Information shown:
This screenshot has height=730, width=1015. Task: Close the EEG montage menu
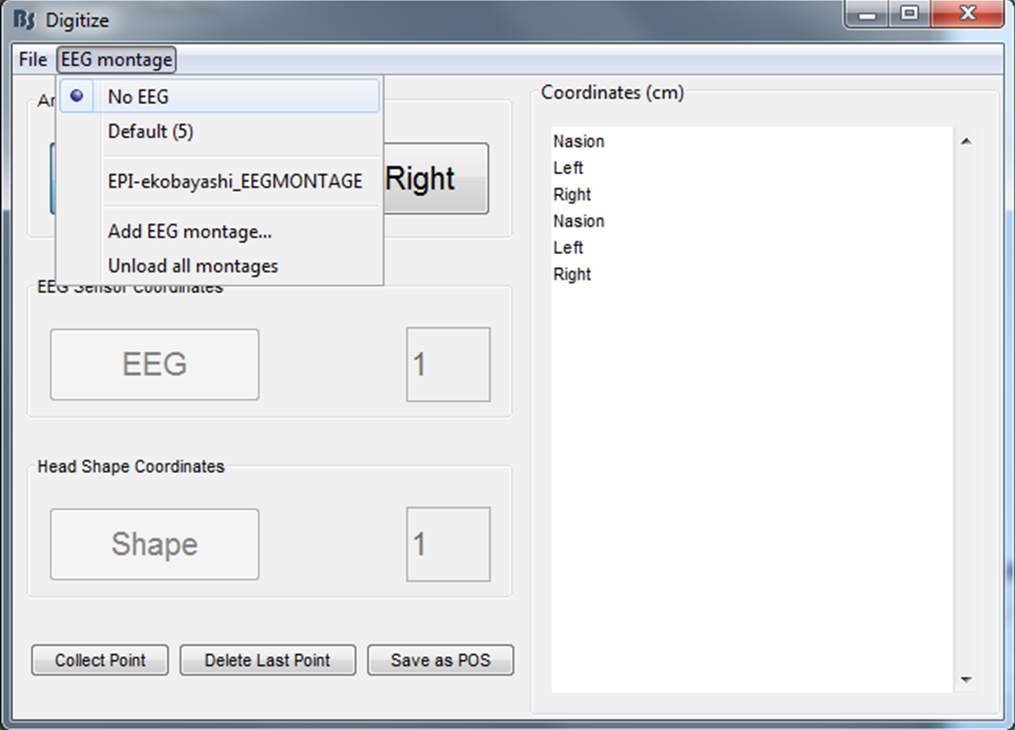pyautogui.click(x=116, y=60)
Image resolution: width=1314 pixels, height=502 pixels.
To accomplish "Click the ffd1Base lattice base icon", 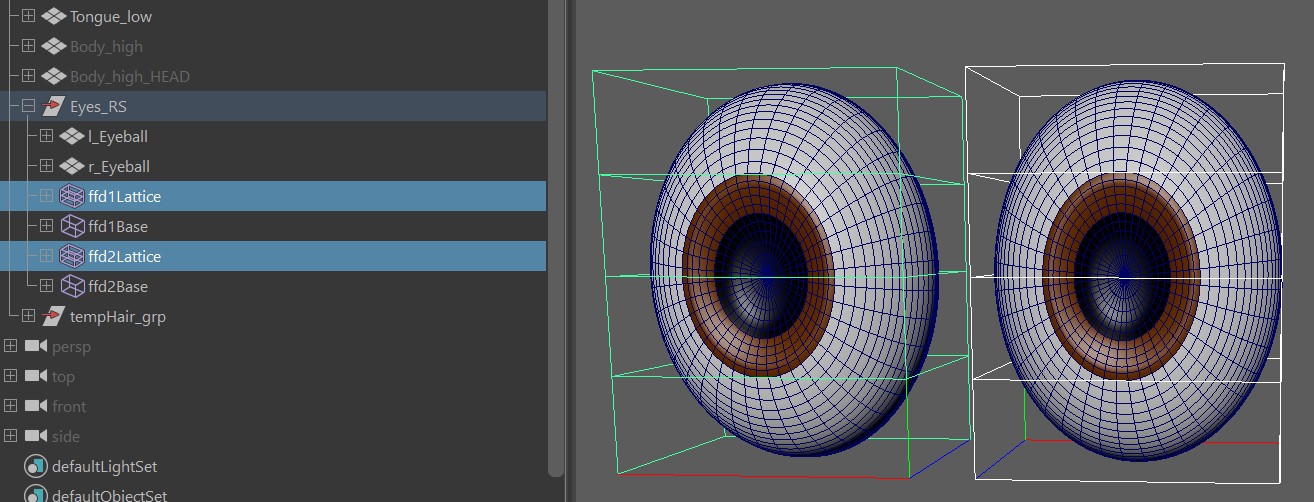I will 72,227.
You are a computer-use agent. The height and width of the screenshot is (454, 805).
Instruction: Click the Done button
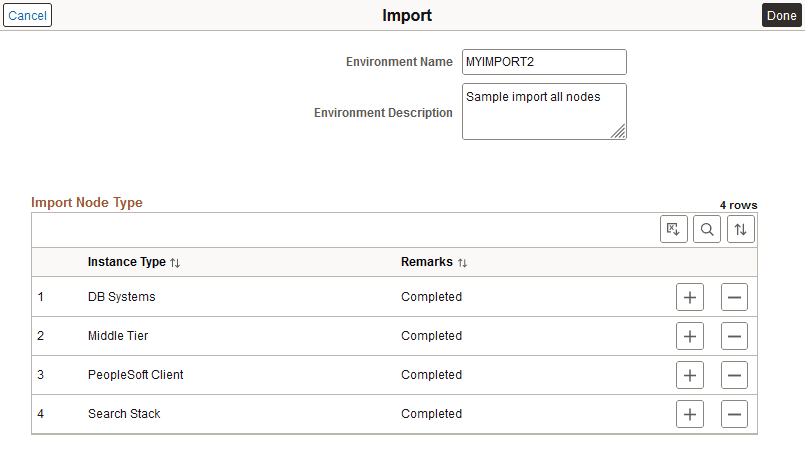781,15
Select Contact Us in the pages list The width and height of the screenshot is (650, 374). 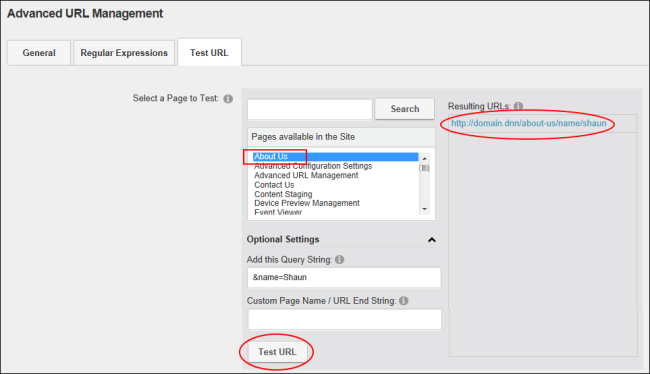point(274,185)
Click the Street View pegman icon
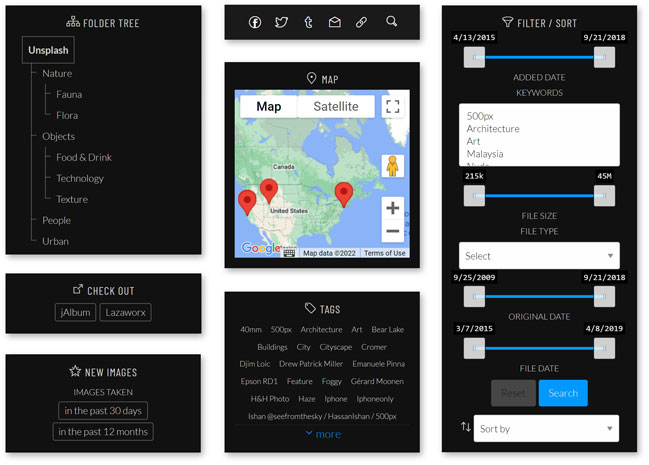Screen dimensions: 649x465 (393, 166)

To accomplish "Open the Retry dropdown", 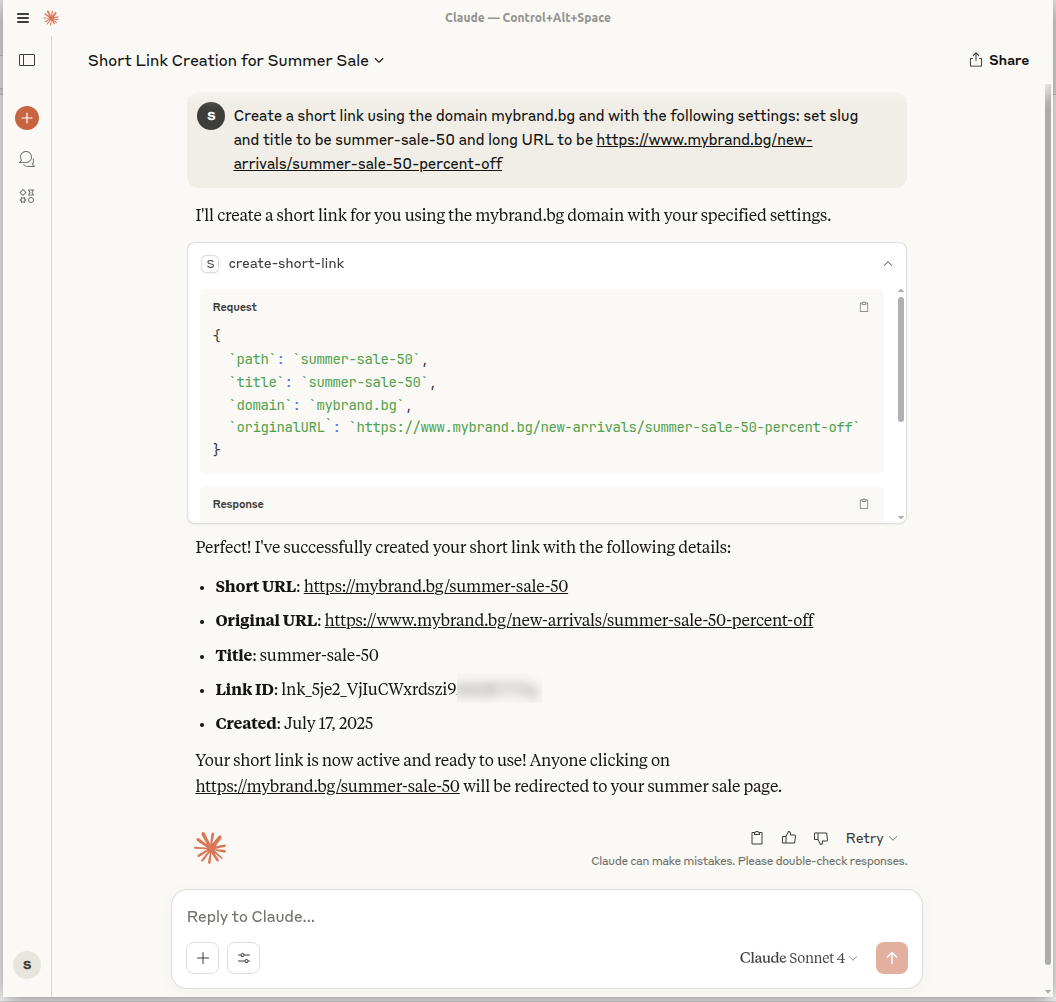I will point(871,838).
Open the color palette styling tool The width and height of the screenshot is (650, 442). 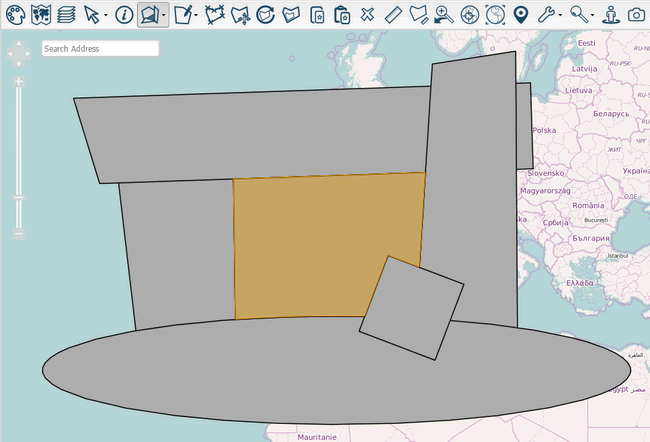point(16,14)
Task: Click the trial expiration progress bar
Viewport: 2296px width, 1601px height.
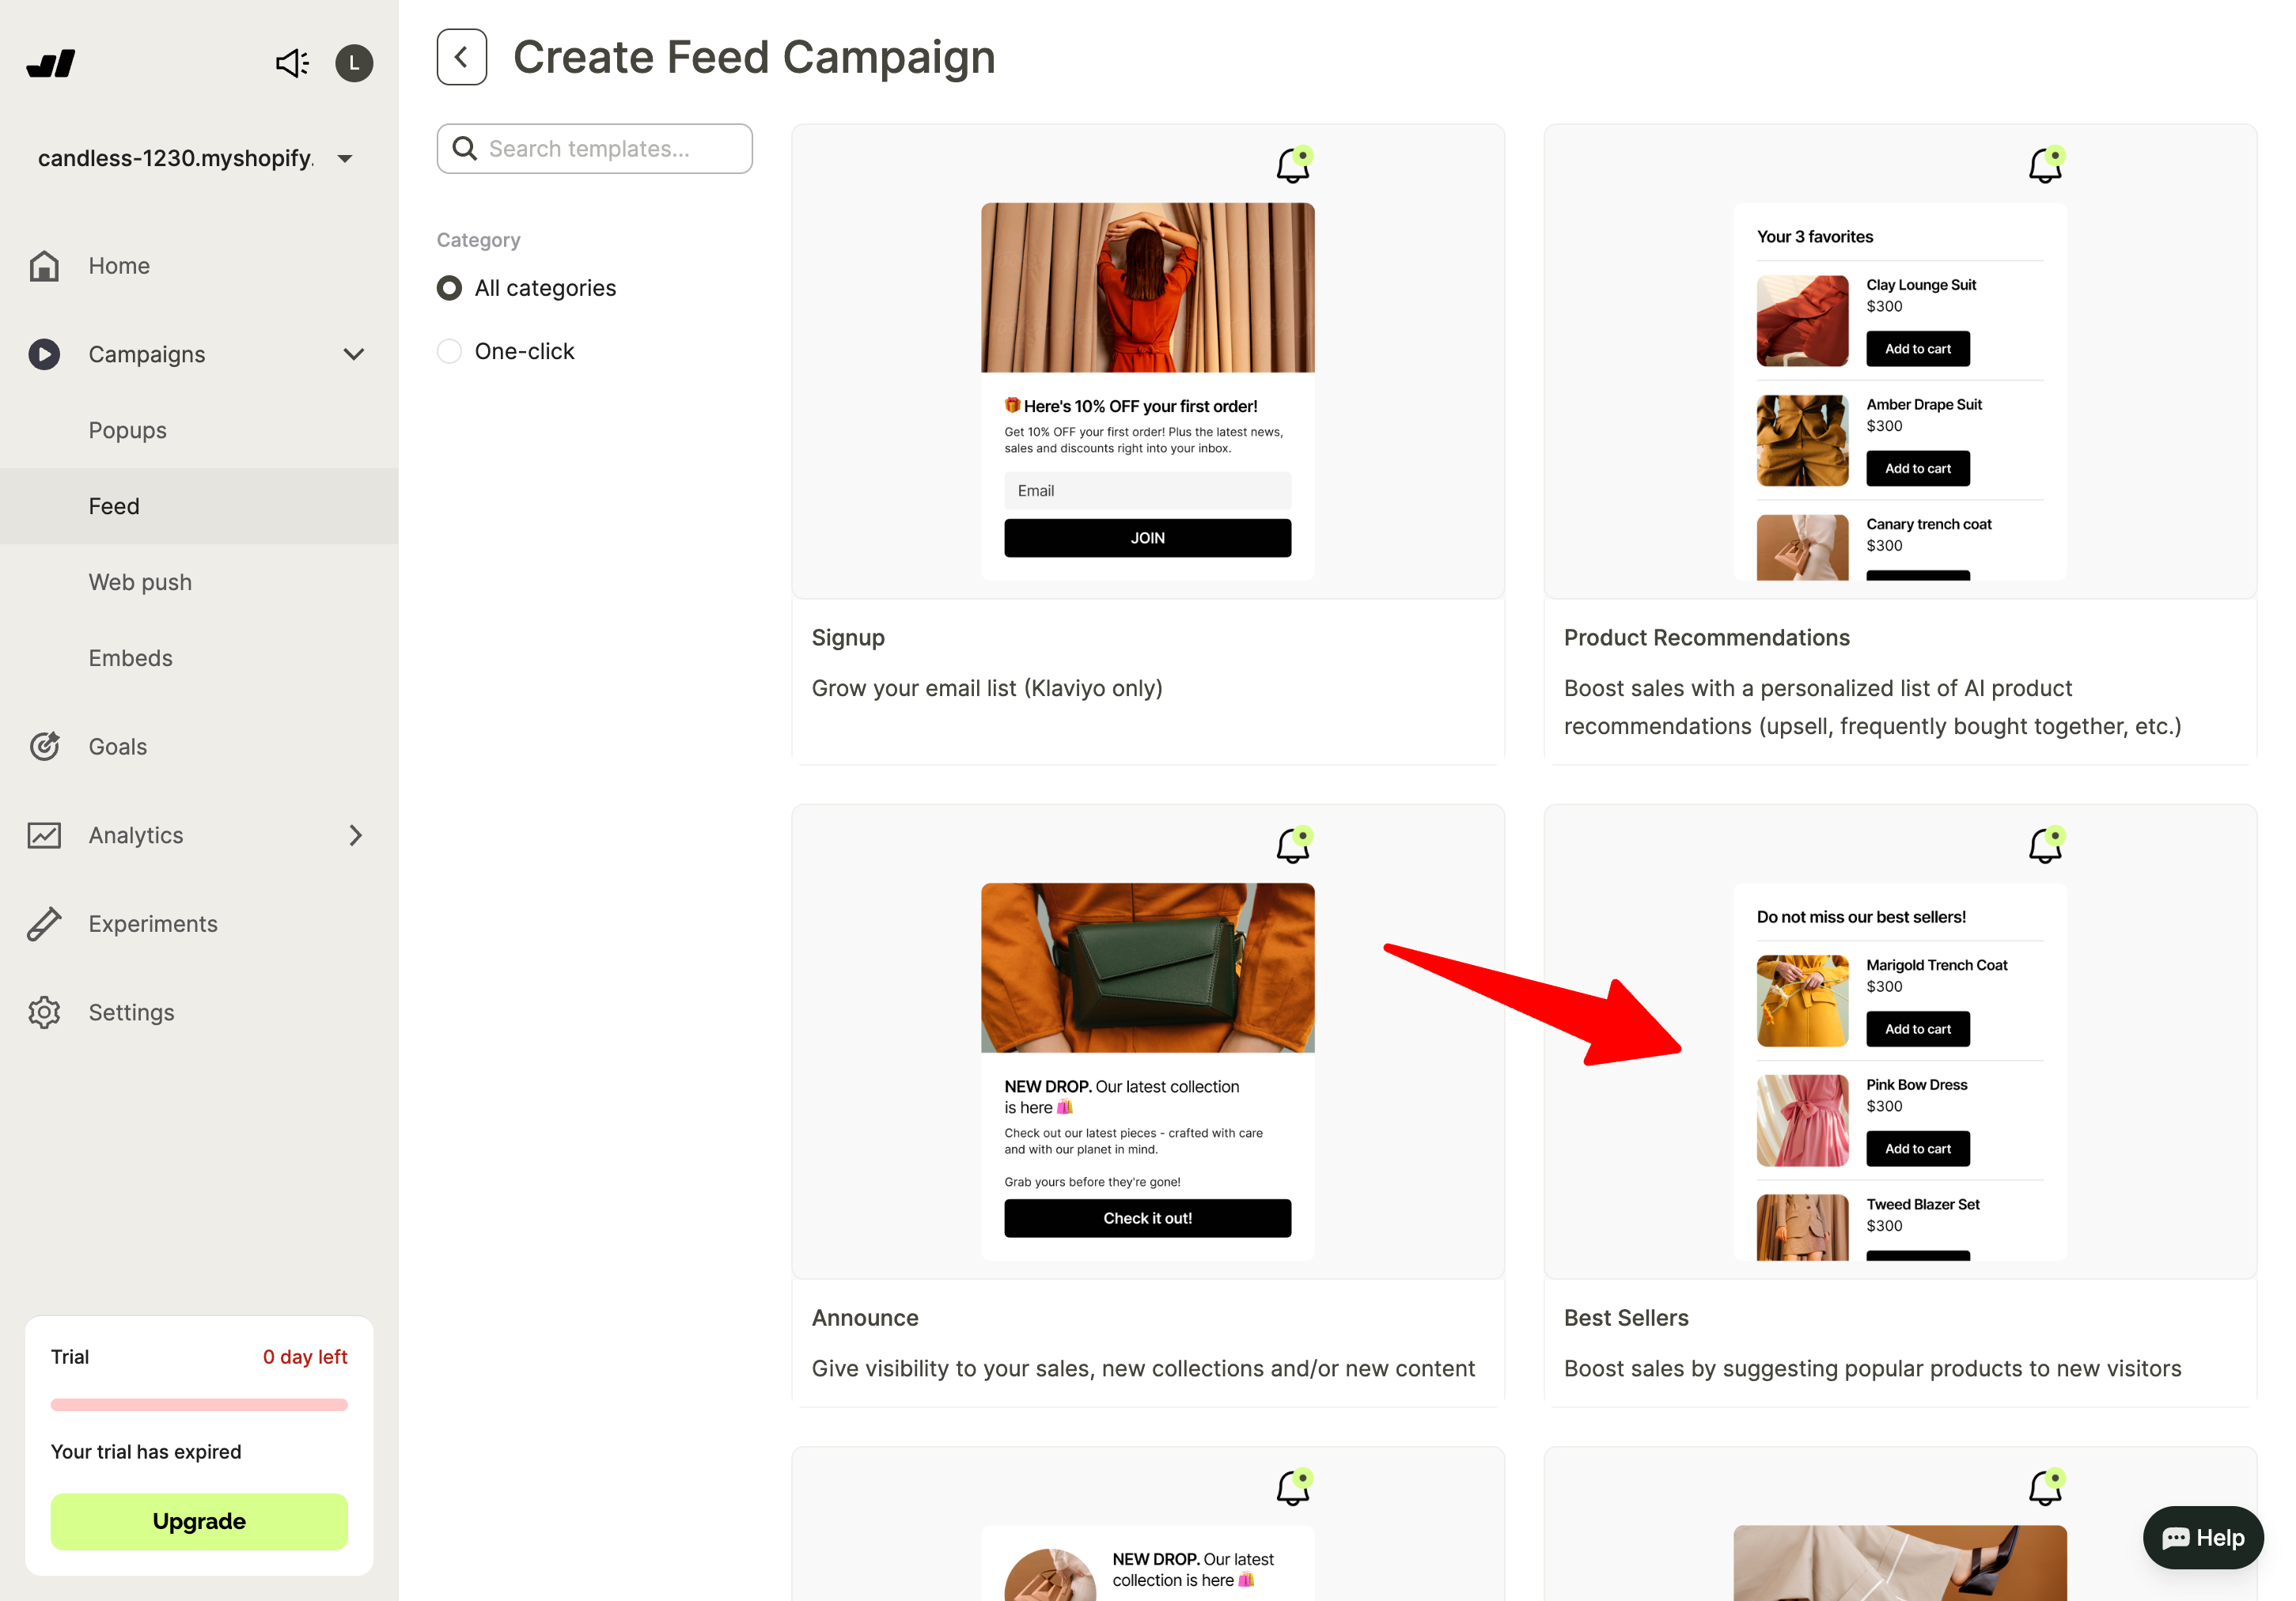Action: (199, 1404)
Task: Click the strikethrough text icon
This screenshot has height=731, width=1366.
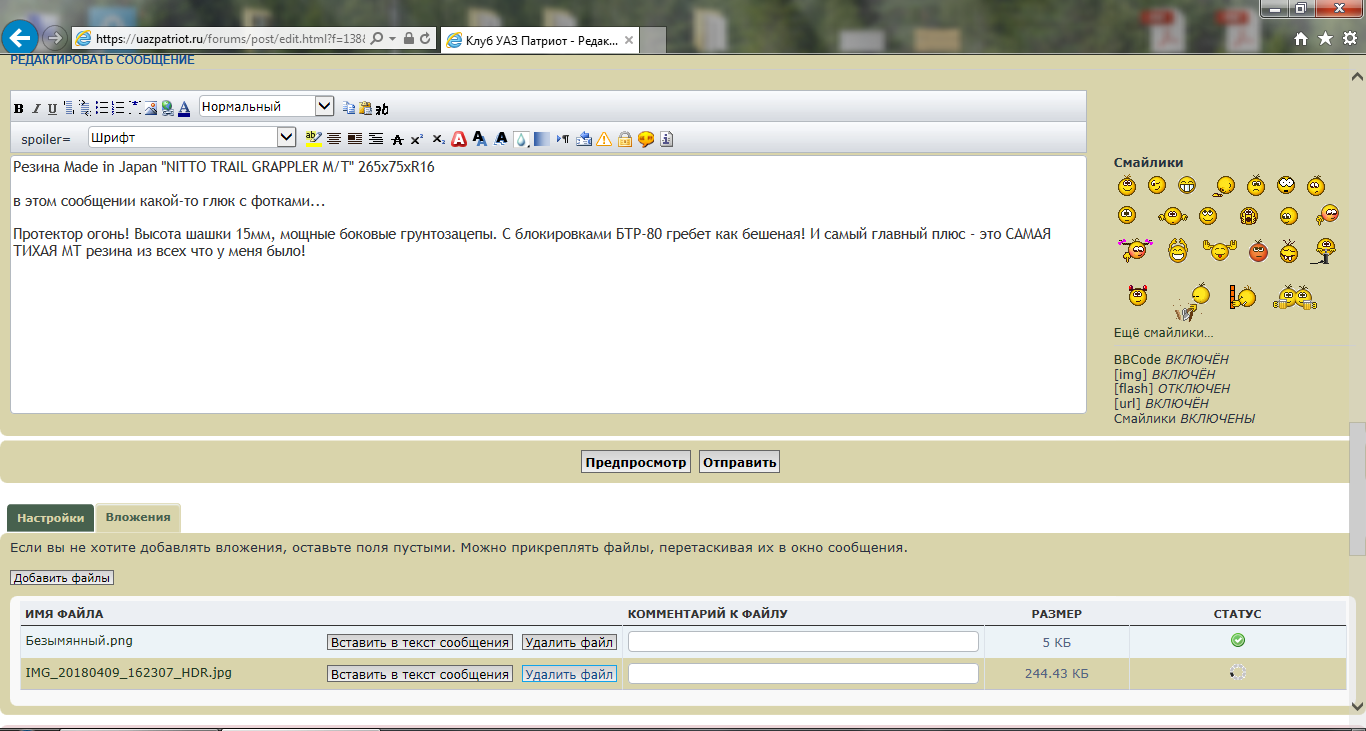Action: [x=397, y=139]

What this task involves:
Retype word for word the span of lines above that begins with the line containing "Viewport: 2296px width, 1601px height." and ends with the last line of the records; skip all pictures.

Exercise result:
Viewport: 2296px width, 1601px height.
Action: (199, 1404)
Task: Click the strikethrough text icon
This screenshot has height=731, width=1366.
Action: [x=397, y=139]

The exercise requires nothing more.